In both installation routines i get these errors:

  1. Error: INSTALLATION FAILED: execution error at (alfresco-content-services/charts/alfresco-search/templates/secret-solr-jtoolopt.yml:12:51): You need to provide a shared secret for Solr/repo authentication , see https://github.com/Alfresco/acs-deployment/tree/master/docs/helm
    This one is just a outdated documentation i think since its easily fixable with adding "--set global.tracking.sharedsecret=$(openssl rand -hex 24)"

  2. coalesce.go:223: warning: destination for postgresql.persistence.storageClass is a table. Ignoring non-table value () Could it be that the value "null" under the following part of the helmchart is outdated`?

persistence:
    # -- set the storageClass to use for dynamic provisioning.
    # setting it to null means "default storageClass".
    storageClass: null
    # -- provide an existing persistent volume claim name to persist SQL data
    # Make sure the root folder has the appropriate permissions/ownhership set.
    existingClaim: null
    subPath: "alfresco-content-services/database-data"

When deploying the installation follows through but t the activemq & cs-repository containers are stuck and eventually the whole helm-installation is failing with this error message Error: INSTALLATION FAILED: release acs failed, and has been uninstalled due to atomic being set: timed out waiting for the condition

grafik

The last log-entries of the activemq container are the following:

2023-02-14 11:40:14,231 main ERROR Null object returned for RollingRandomAccessFile in Appenders.
2023-02-14 11:40:14,233 main ERROR Unable to locate appender "RollingFile" for logger config "root"
2023-02-14 11:40:14,234 main ERROR Unable to locate appender "AuditLog" for logger config "org.apache.activemq.audit"
Loading message broker from: xbean:activemq.xml 
INFO | Using Persistence Adapter: KahaDBPersistenceAdapter[/opt/activemq/data/kahadb]
INFO | Database /opt/activemq/data/kahadb/lock is locked by another server. This broker is now in slave mode waiting a lock to be acquired 

These are the full logs of the two pods which are not working properly:

acs-activemq-7db859c48-s7jzg_activemq.log

acs-alfresco-cs-repository-6d65bb74d4-s6z2t_alfresco-content-services.log

Thanks for the help!

gionn commented

Hello!

Error: INSTALLATION FAILED: execution error at (alfresco-content-services/charts/alfresco-search/templates/secret-solr-jtoolopt.yml:12:51): You need to provide a shared secret for Solr/repo authentication , see https://github.com/Alfresco/acs-deployment/tree/master/docs/helm

Indeed this a small doc issue and easy to fix.

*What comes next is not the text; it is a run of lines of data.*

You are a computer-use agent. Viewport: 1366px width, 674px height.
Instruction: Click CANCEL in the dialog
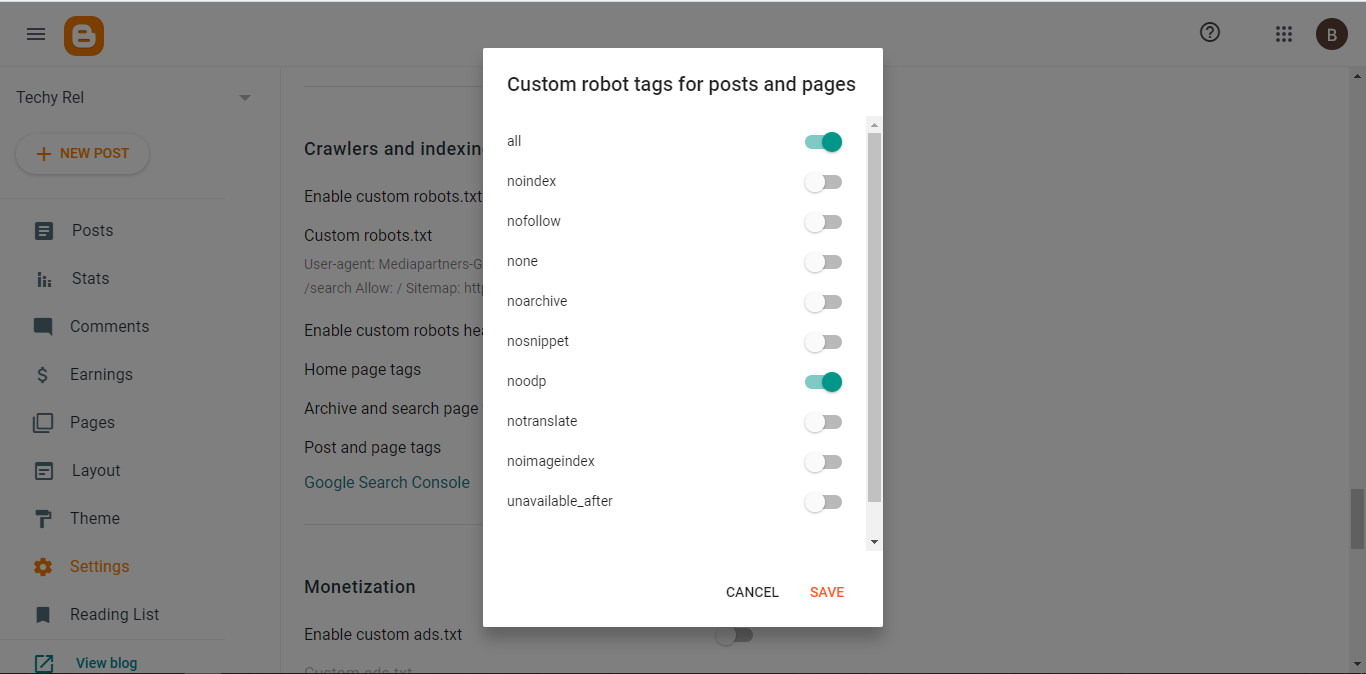752,592
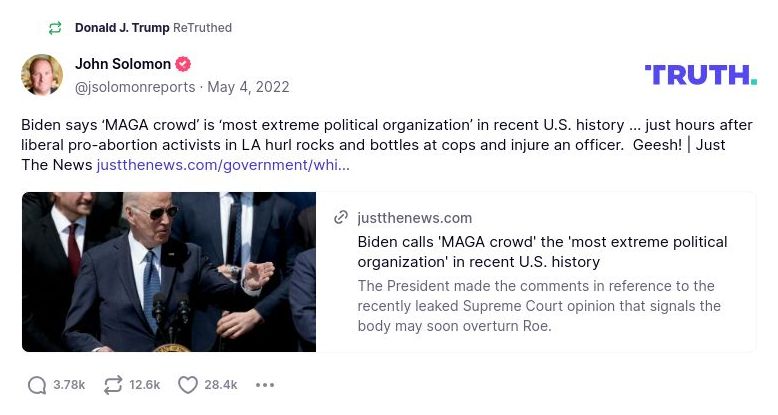This screenshot has width=778, height=415.
Task: Open John Solomon's profile avatar
Action: pyautogui.click(x=42, y=74)
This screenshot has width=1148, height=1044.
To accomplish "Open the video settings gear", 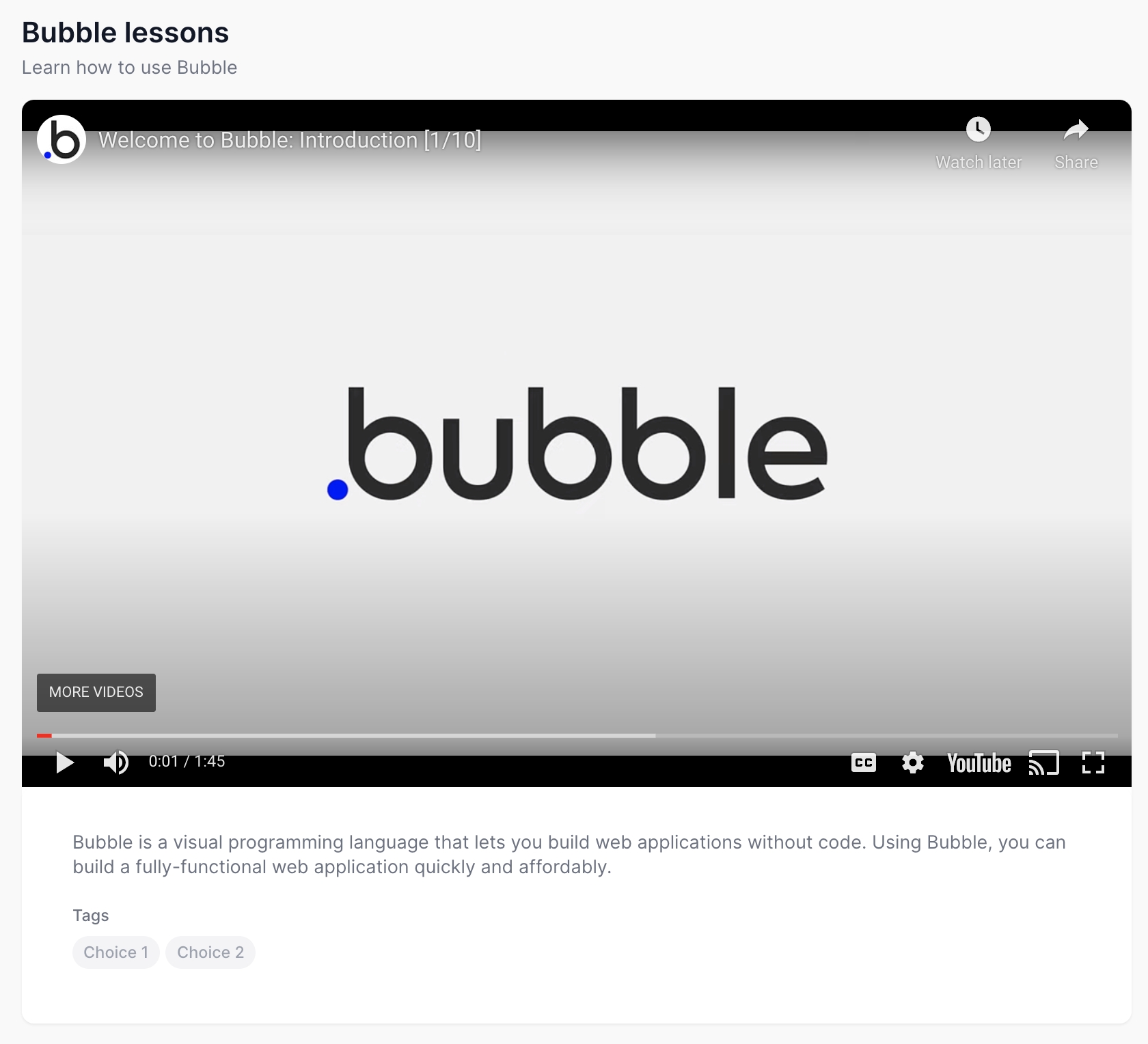I will click(912, 763).
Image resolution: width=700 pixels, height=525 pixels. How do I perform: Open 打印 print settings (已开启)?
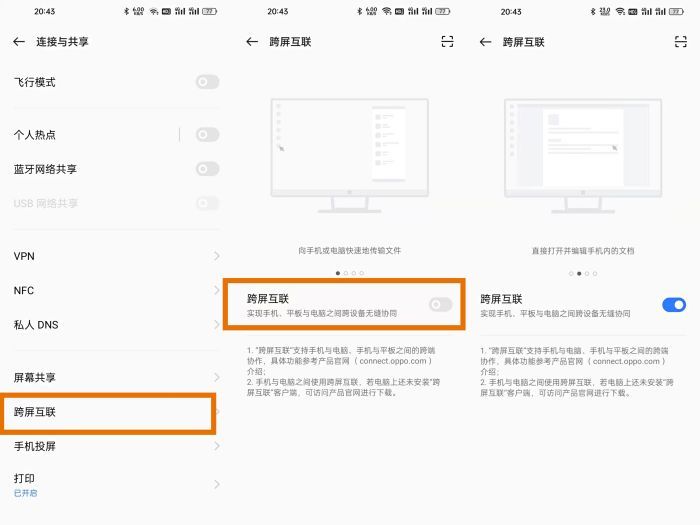tap(110, 483)
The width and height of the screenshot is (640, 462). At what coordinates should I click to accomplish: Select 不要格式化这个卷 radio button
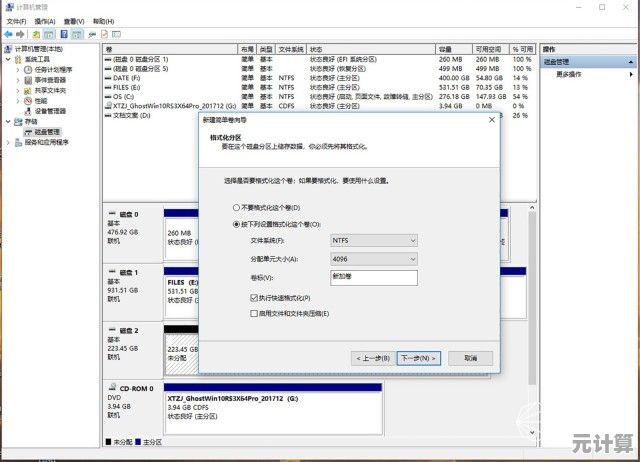click(x=237, y=207)
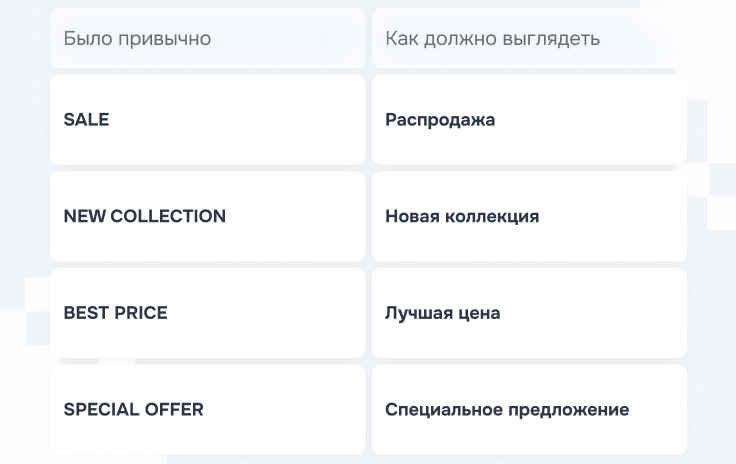This screenshot has height=464, width=736.
Task: Click the 'Специальное предложение' cell
Action: click(x=529, y=409)
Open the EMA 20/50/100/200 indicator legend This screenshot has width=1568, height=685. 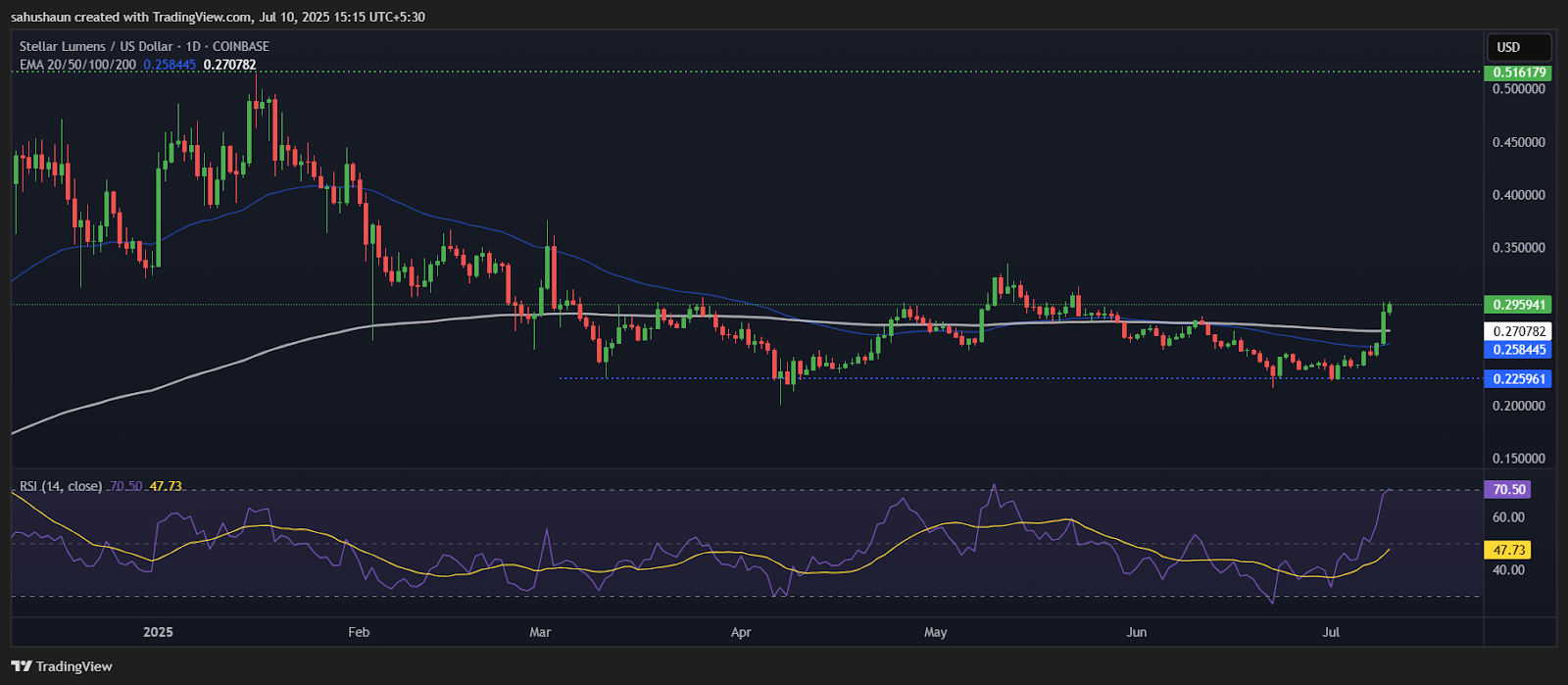coord(77,65)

  1. coalesce.go:223: warning: destination for postgresql.persistence.storageClass is a table. Ignoring non-table value () Could it be that the value "null" under the following part of the helmchart is outdated`?

I am not sure what trigger this but it should be just an harmless warning.

acs-activemq-7db859c48-s7jzg_activemq.log

acs-alfresco-cs-repository-6d65bb74d4-s6z2t_alfresco-content-services.log

Cannot replicate your issue, but logs show permission issues on storage, can you share more details of your cluster setup?

i am testing this on two systems:

  1. Docker-Desktop installation on a Windows10 Pro.
    EDIT: I just noticed that the problems im facing with my K3S Cluster seem to be unrelated to the ones im facing with docker-desktop. So please ignore the Docker-Desktop Issues.

  2. K3S Cluster with 3 Nodes and Longhorn as Storage-Provider. The PVC get created with these values:

State: attached
Health: healthy
Ready for workload:Ready
Conditions:
restore
scheduled
Frontend:Block Device
Attached Node & Endpoint:
k3s1
/dev/longhorn/pvc-e8195585-a6ac-493f-96b4-ba06757543e7
Size:
20 Gi
Actual Size:268 Mi
Data Locality:disabled
Access Mode:ReadWriteOnce
Engine Image:longhornio/longhorn-engine:v1.3.2
Created:2 minutes ago
Encrypted:False
Node Tags:
Disk Tags:
Last Backup:
Last Backup At:
Replicas Auto Balance:ignored
Instance Manager:
instance-manager-e-69a9a340
Namespace:alfresco
PVC Name:alfresco-volume-claim
PV Name:pvc-e8195585-a6ac-493f-96b4-ba06757543e7
PV Status:Bound
Revision Counter Disabled:False
Pod Name:acs-activemq-7db859c48-wqtpx
Pod Status:Running
Workload Name:acs-activemq-7db859c48
Workload Type:ReplicaSet
Pod Name:acs-alfresco-cs-repository-6d65bb74d4-42c9b
Pod Status:Running
Workload Name:acs-alfresco-cs-repository-6d65bb74d4
Workload Type:ReplicaSet

grafik
Is it normal that the ActiveMQ and the AlfrescoCS pods both share the same PVC?

Ist it also possible that my deployment is failing because of longhorn since ReadWriteMany(RWX) is required for the PVCs of Alfresco? And i need to create a NFS provisioner? I checked your installation Routine on the AWS Installation and it seems you are using EFS instead of EBS.

Thank you very much for the help!

Okay so the trick was separating the PVCs for each Pod as described here and generating existing PVC's manually in Longhorn (which i then assigned to the alfresco pods). Now the activemq aswell as the repostiory have its own existing PVC and the deployment works very nicely.
Thanks for the help!